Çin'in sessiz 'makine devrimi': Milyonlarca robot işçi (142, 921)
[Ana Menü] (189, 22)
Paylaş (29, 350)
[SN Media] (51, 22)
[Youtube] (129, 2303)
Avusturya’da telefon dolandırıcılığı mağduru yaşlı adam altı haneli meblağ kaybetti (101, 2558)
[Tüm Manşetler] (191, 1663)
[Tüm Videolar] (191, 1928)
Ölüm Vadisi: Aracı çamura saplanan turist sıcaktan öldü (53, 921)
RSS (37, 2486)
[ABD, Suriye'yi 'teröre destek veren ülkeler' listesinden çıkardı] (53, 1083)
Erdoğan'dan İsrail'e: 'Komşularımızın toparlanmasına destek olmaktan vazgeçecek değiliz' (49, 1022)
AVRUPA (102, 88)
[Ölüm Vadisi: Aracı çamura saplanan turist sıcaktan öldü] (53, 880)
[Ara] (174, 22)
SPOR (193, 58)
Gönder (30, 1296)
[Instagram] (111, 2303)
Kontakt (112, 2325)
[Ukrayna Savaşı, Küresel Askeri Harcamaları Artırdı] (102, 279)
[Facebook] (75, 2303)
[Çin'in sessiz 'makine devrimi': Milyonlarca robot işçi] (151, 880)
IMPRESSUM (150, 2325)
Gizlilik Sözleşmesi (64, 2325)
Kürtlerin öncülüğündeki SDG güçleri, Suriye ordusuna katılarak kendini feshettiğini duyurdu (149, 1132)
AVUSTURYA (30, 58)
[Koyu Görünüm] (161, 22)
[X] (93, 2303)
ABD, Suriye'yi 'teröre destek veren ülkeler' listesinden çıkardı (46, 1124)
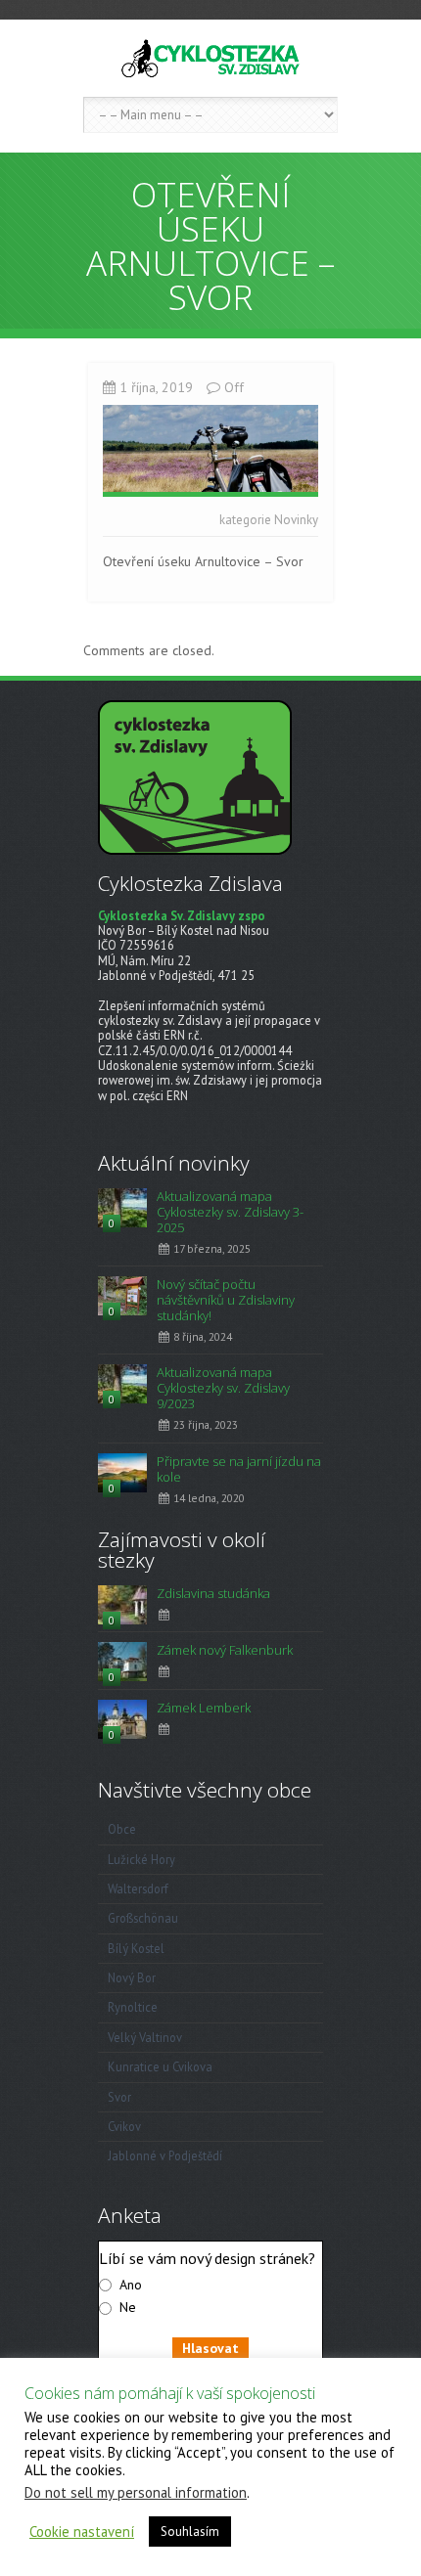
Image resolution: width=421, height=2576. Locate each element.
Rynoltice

------------------------------

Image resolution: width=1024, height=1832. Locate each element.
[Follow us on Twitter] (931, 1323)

------------------------------

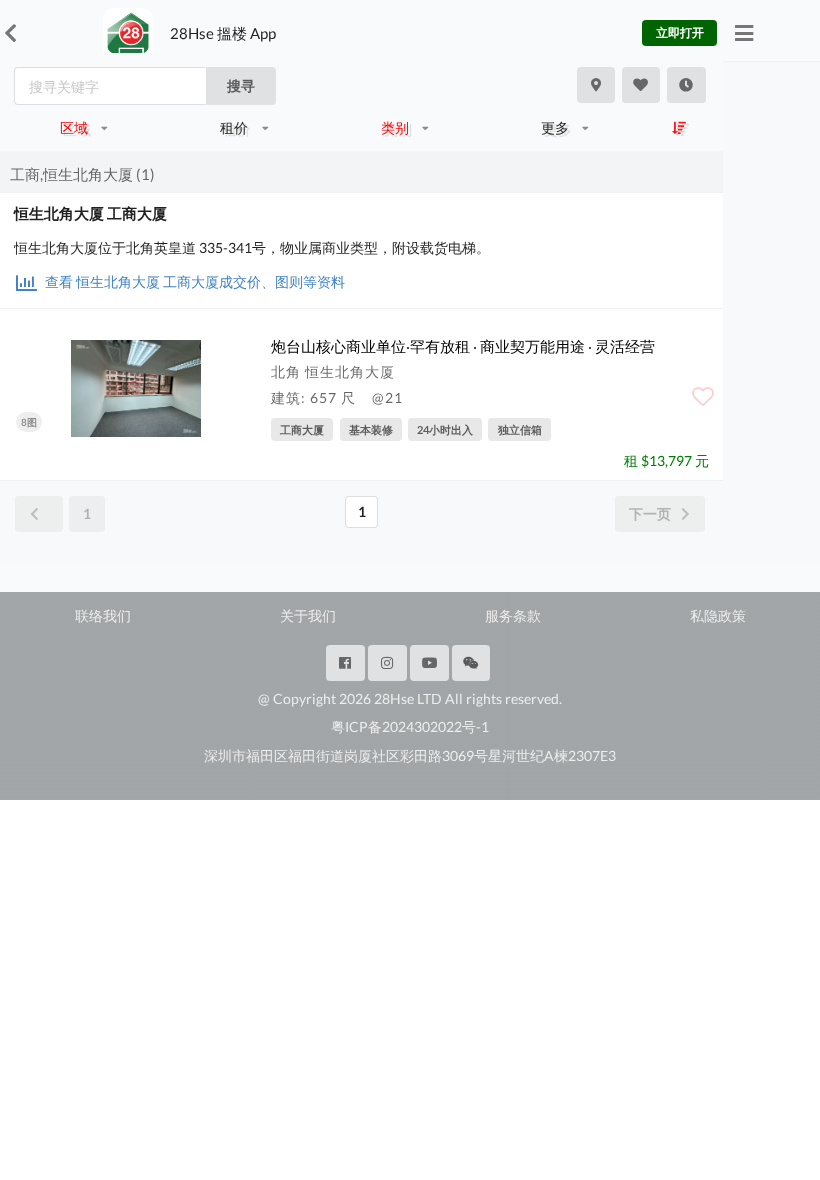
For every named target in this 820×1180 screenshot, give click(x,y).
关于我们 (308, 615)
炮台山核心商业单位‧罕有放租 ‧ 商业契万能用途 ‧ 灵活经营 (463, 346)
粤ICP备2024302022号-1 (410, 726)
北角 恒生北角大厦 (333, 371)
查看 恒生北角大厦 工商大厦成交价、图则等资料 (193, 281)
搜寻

------------------------------

▶ PROBLEM DESCRIPTION:
All lines above from the one with "işçi (142, 921)" to the one with "[Tüm Videolar] (191, 1928)", inclusive, should be copied exactly, and no other lines.

▶ RESULT FOR THIS TASK:
Çin'in sessiz 'makine devrimi': Milyonlarca robot işçi (142, 921)
[Ana Menü] (189, 22)
Paylaş (29, 350)
[SN Media] (51, 22)
[Youtube] (129, 2303)
Avusturya’da telefon dolandırıcılığı mağduru yaşlı adam altı haneli meblağ kaybetti (101, 2558)
[Tüm Manşetler] (191, 1663)
[Tüm Videolar] (191, 1928)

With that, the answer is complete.